- **DIRECTIONS FOR THIS TASK**:
What should be copied is the stretch of entries below from the line with "Select the string.quoted.double.json scope" up to and including the line with "Task: Click the scrollbar up arrow", exactly and without images.

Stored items
******

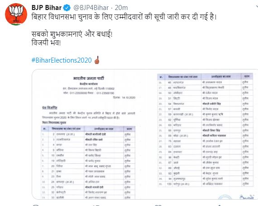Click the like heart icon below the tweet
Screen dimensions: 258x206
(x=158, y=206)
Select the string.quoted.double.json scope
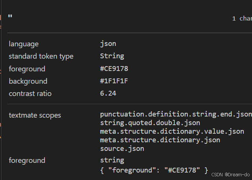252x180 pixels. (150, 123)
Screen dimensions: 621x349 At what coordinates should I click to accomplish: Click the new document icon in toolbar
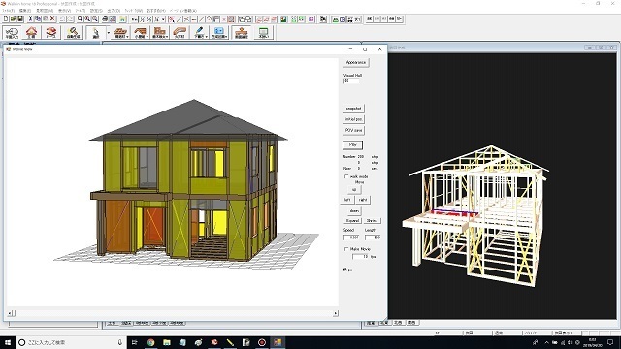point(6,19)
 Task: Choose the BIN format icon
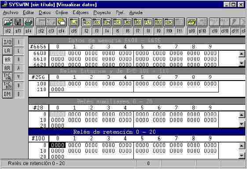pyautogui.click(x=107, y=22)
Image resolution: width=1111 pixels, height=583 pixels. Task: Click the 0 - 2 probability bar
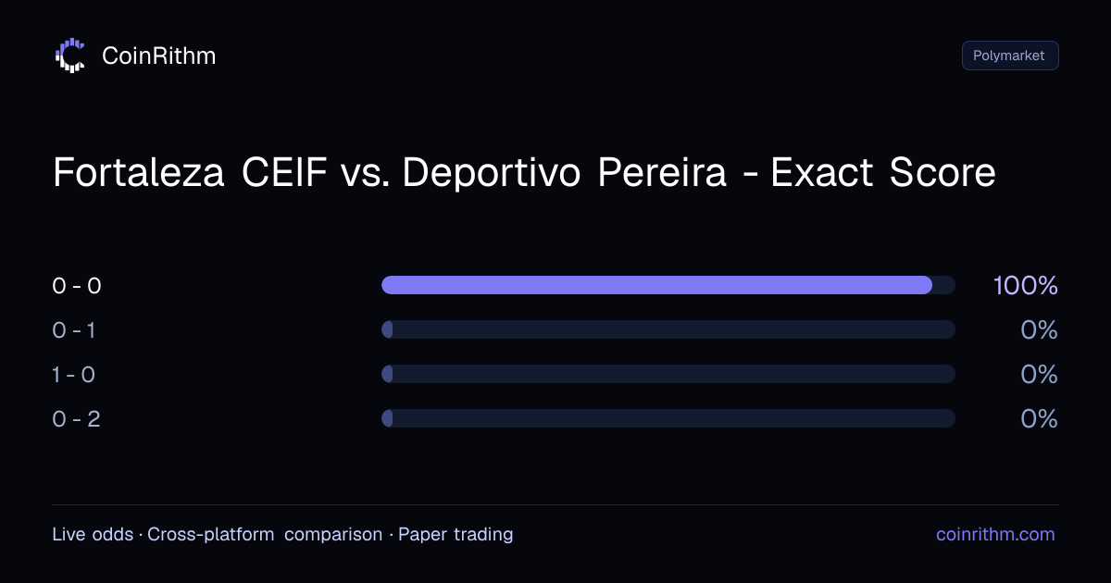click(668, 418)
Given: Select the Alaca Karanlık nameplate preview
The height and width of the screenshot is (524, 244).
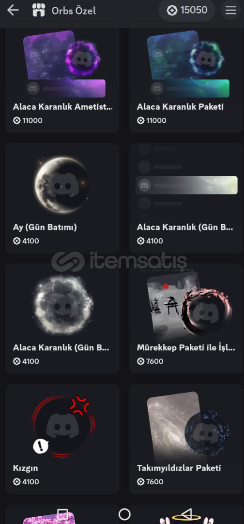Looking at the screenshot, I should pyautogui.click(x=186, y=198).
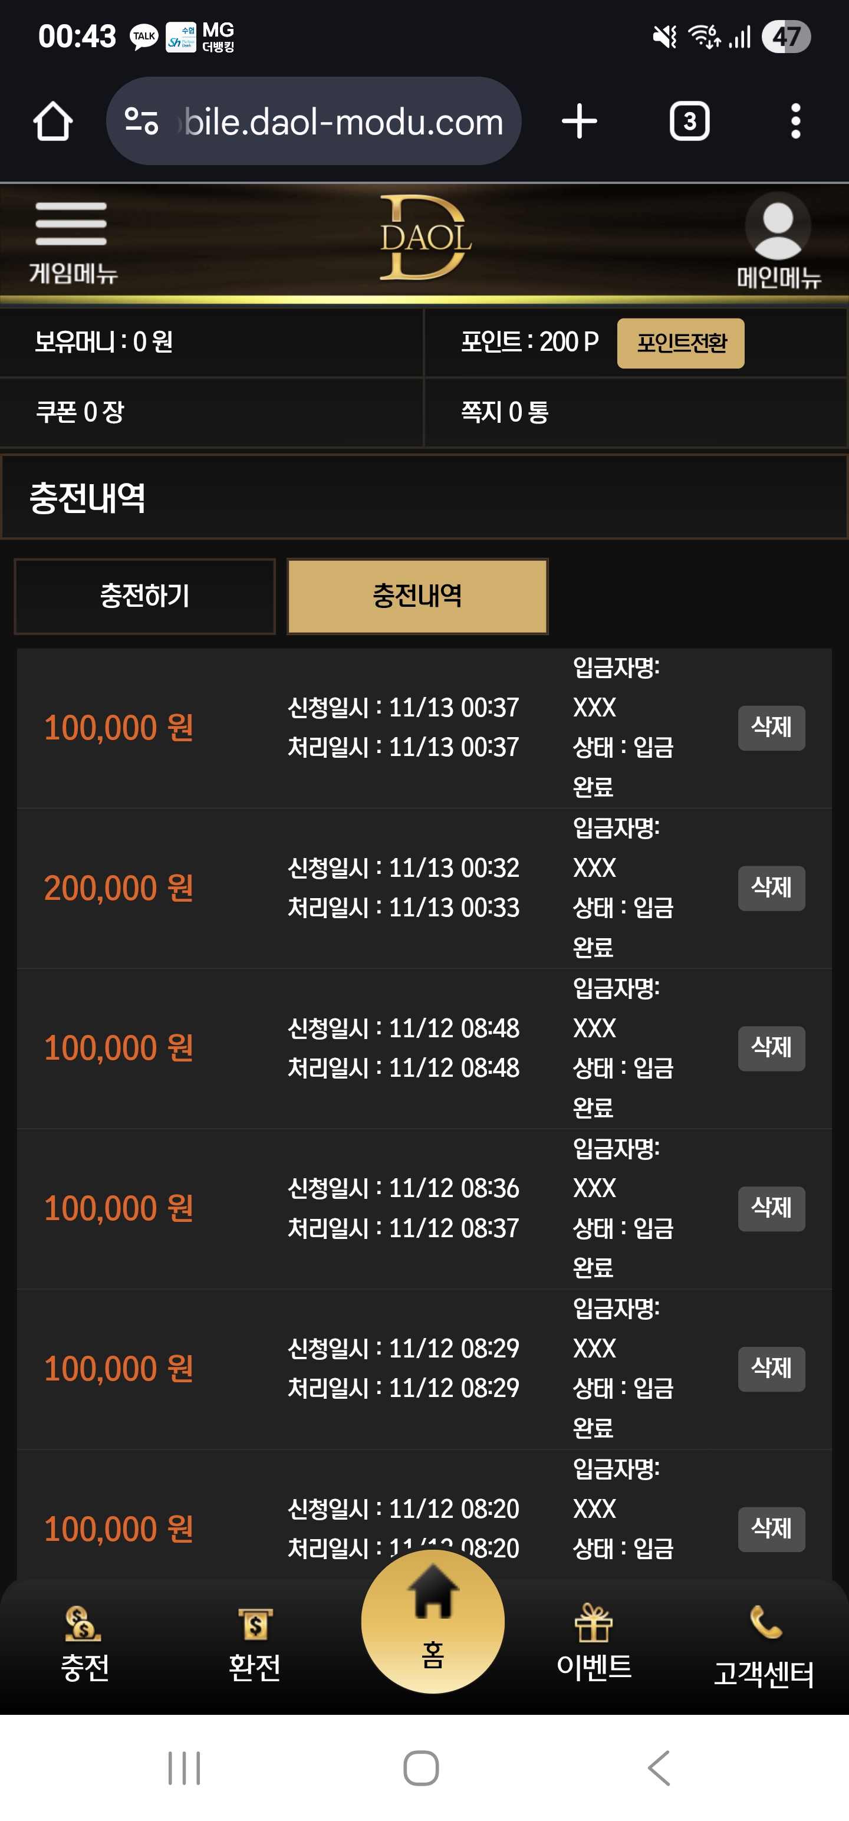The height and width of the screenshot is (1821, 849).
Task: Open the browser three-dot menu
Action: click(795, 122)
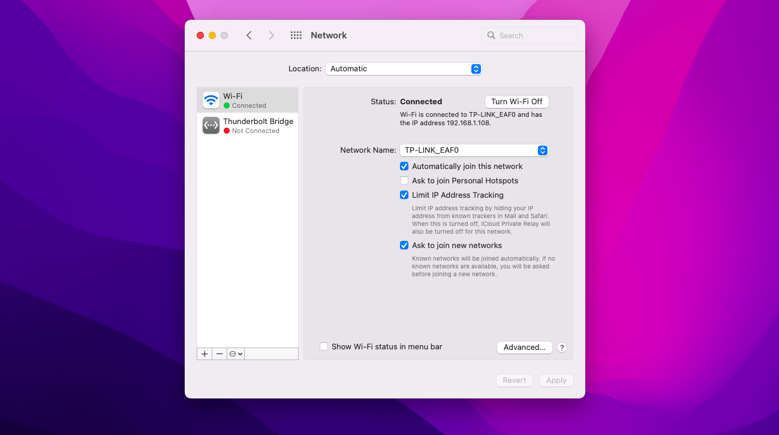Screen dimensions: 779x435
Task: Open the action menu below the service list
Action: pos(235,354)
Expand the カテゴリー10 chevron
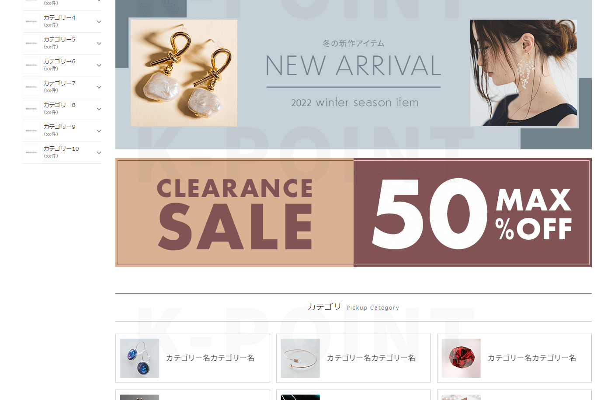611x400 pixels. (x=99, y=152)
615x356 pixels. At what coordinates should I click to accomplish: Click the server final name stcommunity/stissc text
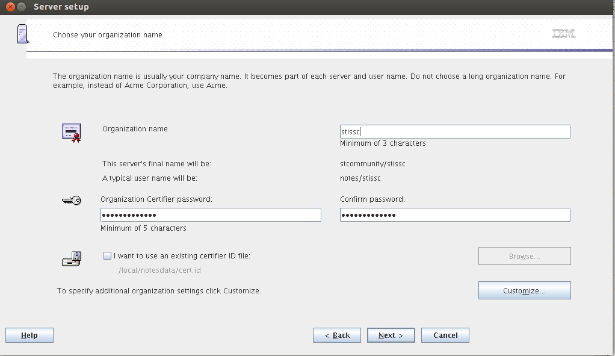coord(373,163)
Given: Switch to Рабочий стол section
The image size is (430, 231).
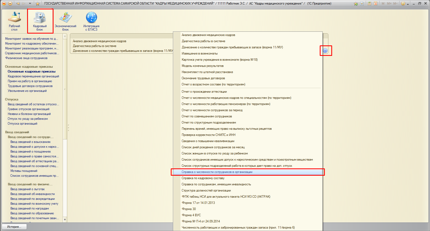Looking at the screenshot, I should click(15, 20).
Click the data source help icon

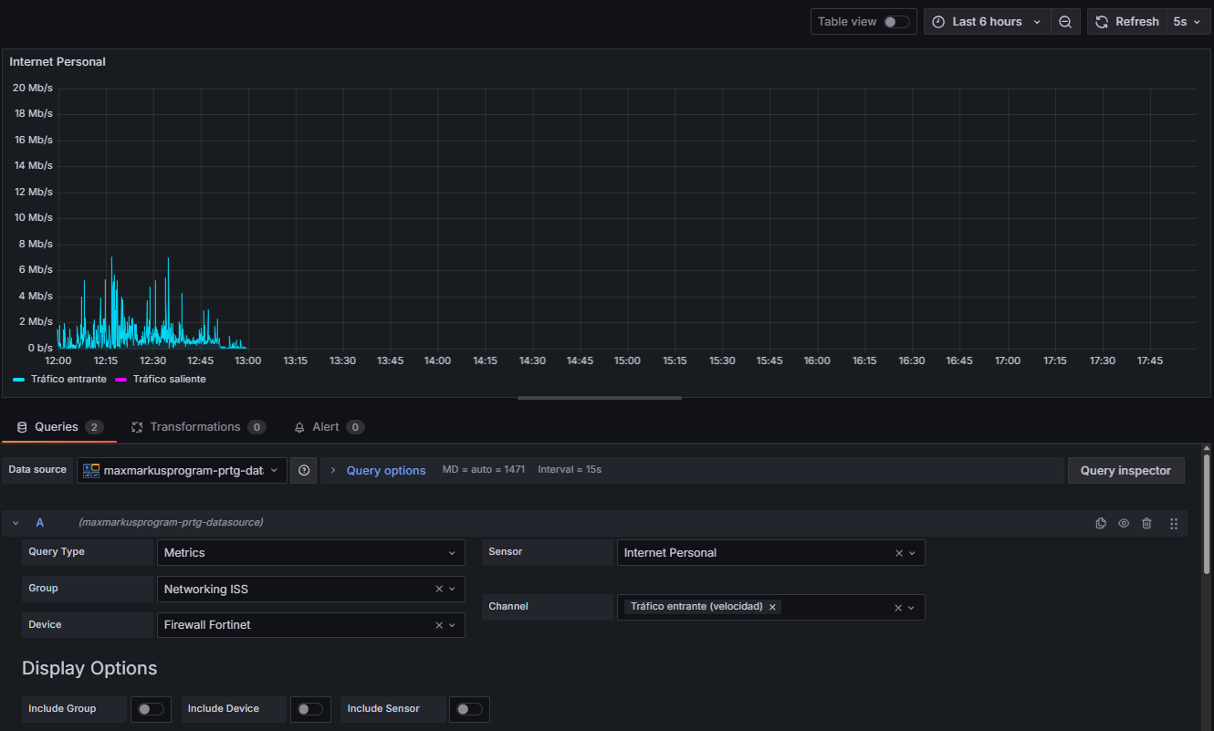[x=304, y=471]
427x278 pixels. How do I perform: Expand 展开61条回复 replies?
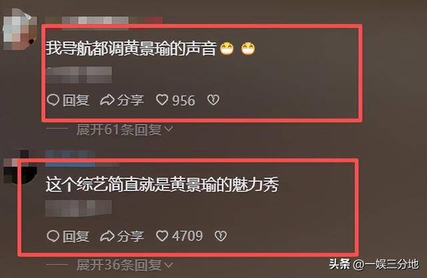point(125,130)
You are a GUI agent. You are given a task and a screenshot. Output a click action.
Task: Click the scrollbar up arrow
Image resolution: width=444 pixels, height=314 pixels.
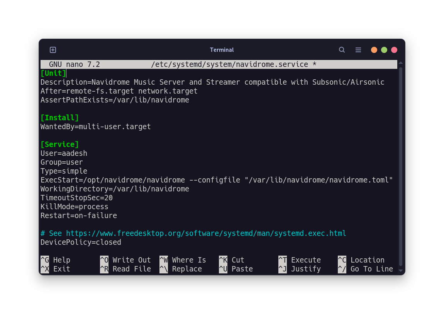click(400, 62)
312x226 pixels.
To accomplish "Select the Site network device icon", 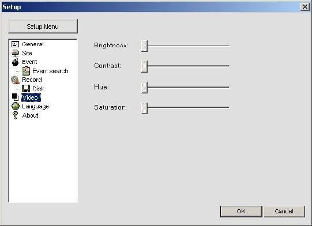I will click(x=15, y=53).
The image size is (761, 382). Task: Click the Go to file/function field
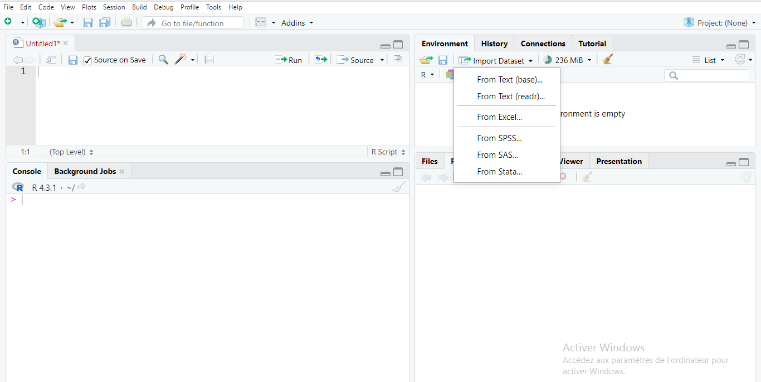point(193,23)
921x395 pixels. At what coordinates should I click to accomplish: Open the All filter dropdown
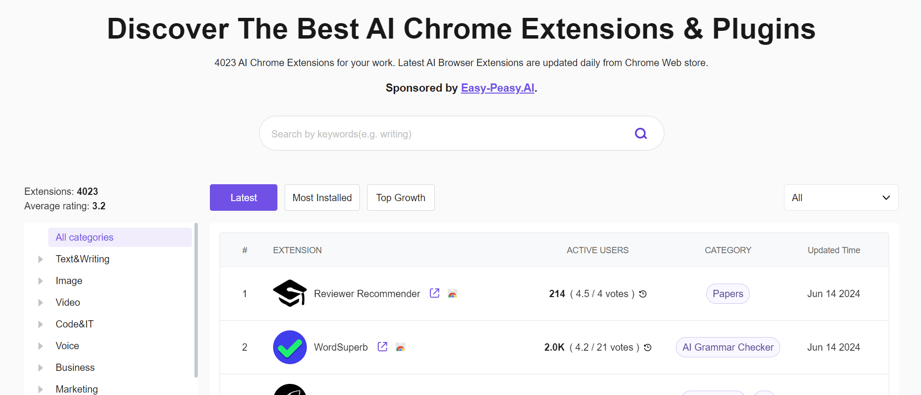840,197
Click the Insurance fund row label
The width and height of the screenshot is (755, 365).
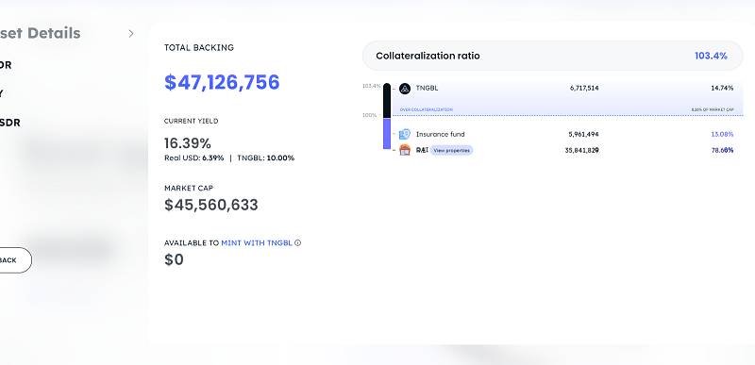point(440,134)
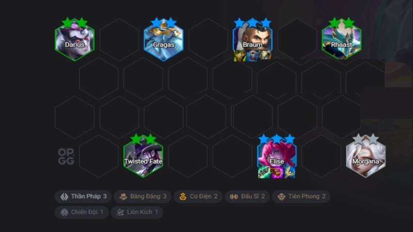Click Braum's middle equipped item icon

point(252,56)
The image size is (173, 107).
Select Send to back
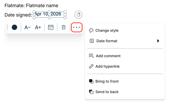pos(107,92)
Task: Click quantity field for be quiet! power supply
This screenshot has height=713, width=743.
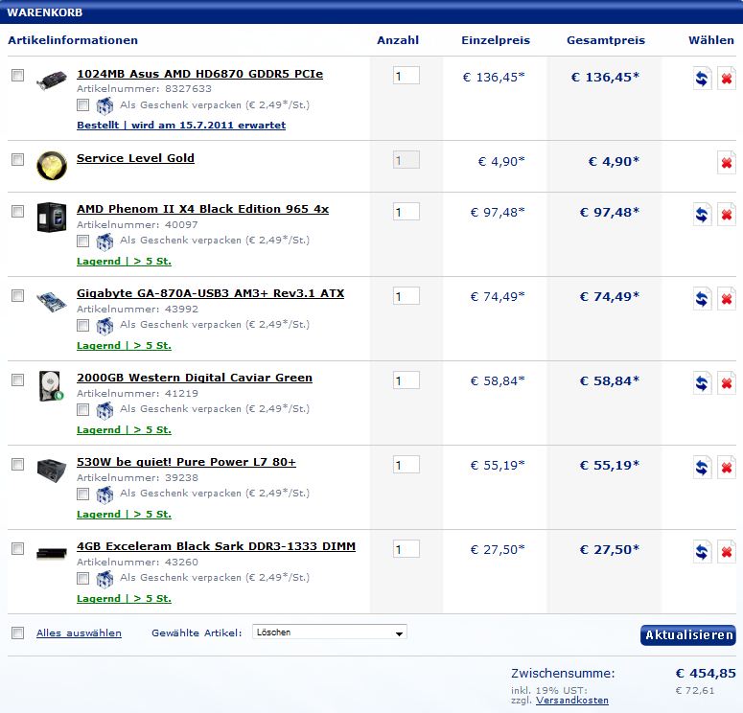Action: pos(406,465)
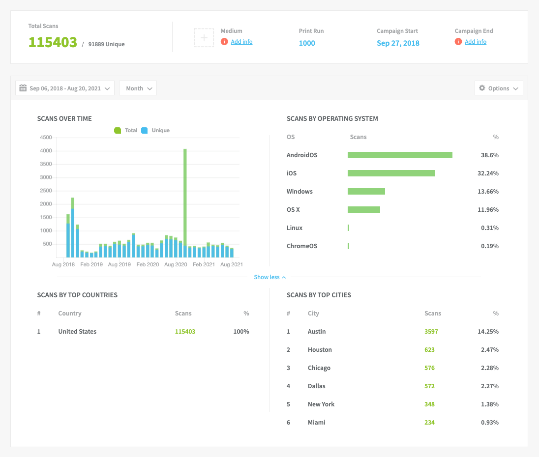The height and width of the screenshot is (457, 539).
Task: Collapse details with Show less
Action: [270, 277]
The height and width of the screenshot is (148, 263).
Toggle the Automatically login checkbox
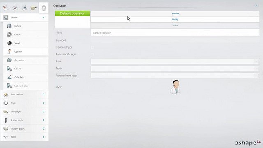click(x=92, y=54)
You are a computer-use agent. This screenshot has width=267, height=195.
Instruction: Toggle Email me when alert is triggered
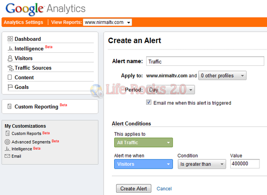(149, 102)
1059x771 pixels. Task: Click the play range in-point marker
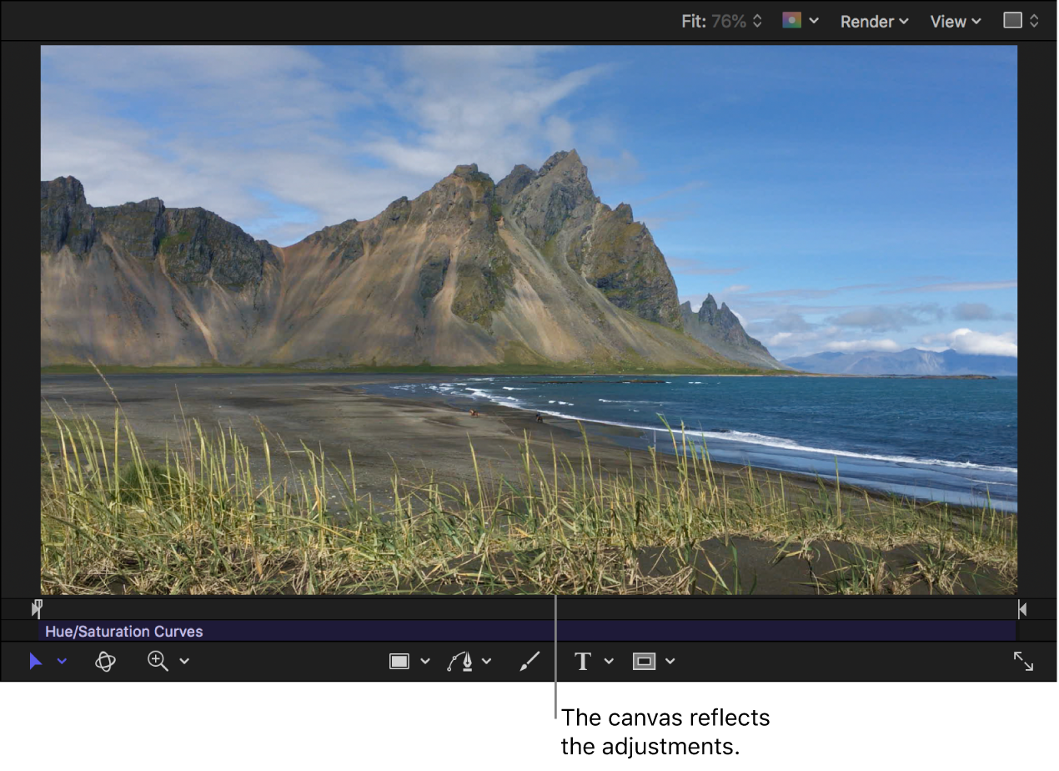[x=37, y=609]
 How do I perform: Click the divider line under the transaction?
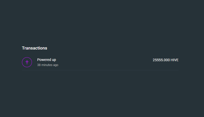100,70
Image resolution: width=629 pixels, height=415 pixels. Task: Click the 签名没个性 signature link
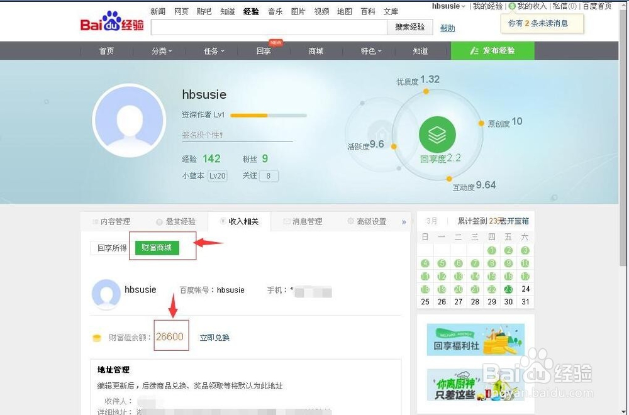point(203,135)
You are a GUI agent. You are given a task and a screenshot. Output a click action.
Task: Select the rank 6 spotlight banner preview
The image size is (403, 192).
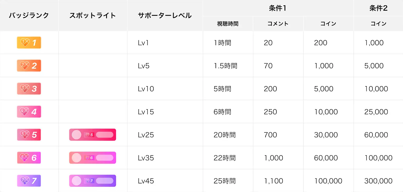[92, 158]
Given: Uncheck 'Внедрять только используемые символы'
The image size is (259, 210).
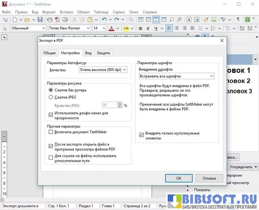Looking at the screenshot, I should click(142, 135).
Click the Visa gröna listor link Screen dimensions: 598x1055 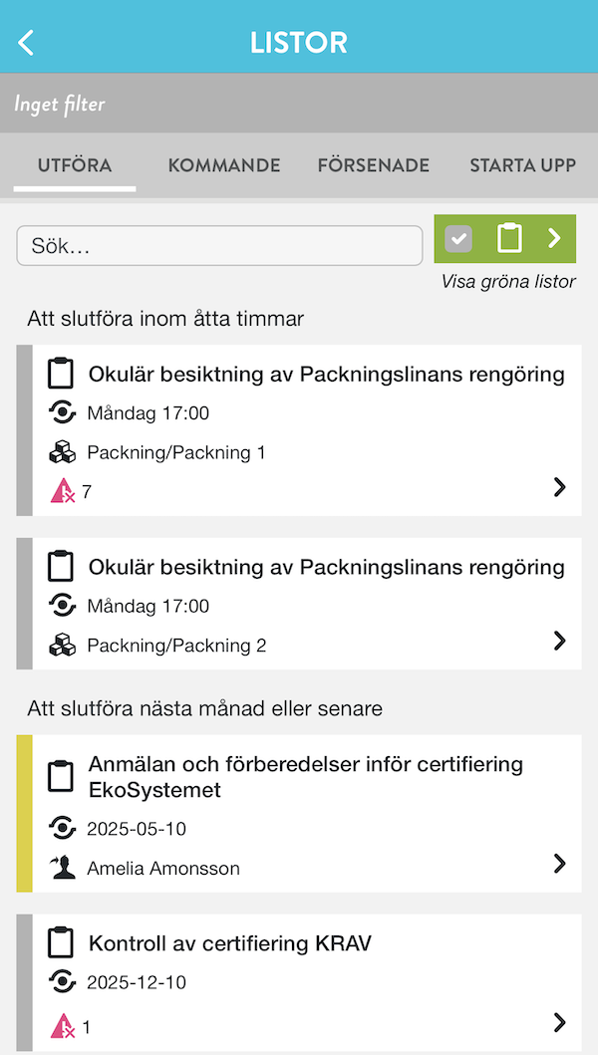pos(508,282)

******

- **SOLUTION FOR THIS PROBLEM**:
Select the string.quoted.double.json scope
252x180 pixels. (150, 123)
Screen dimensions: 621x349 At what coordinates should I click to accomplish: Click the new document icon in toolbar
point(6,19)
 Task: Choose the BIN format icon
pyautogui.click(x=107, y=22)
Image resolution: width=1111 pixels, height=583 pixels. Task: Click the 0 - 2 probability bar
click(668, 418)
Given: Select the Alaca Karanlık nameplate preview
The height and width of the screenshot is (524, 244).
Looking at the screenshot, I should pyautogui.click(x=186, y=198).
The height and width of the screenshot is (1821, 849).
Task: Open the browser three-dot menu
Action: click(795, 122)
Screen dimensions: 779x435
Task: Open the action menu below the service list
Action: pos(235,354)
Expand the カテゴリー10 chevron
611x400 pixels. (x=99, y=152)
615x356 pixels. At what coordinates should I click to accomplish: Click the server final name stcommunity/stissc text
coord(373,163)
Given: Switch to Рабочий стол section
The image size is (430, 231).
Looking at the screenshot, I should click(15, 20).
Click the data source help icon

[x=304, y=471]
427x278 pixels. How do I perform: Expand 展开61条回复 replies?
point(125,130)
You are a GUI agent. You are given a task and a screenshot. Output a click action.
Task: Click the scrollbar up arrow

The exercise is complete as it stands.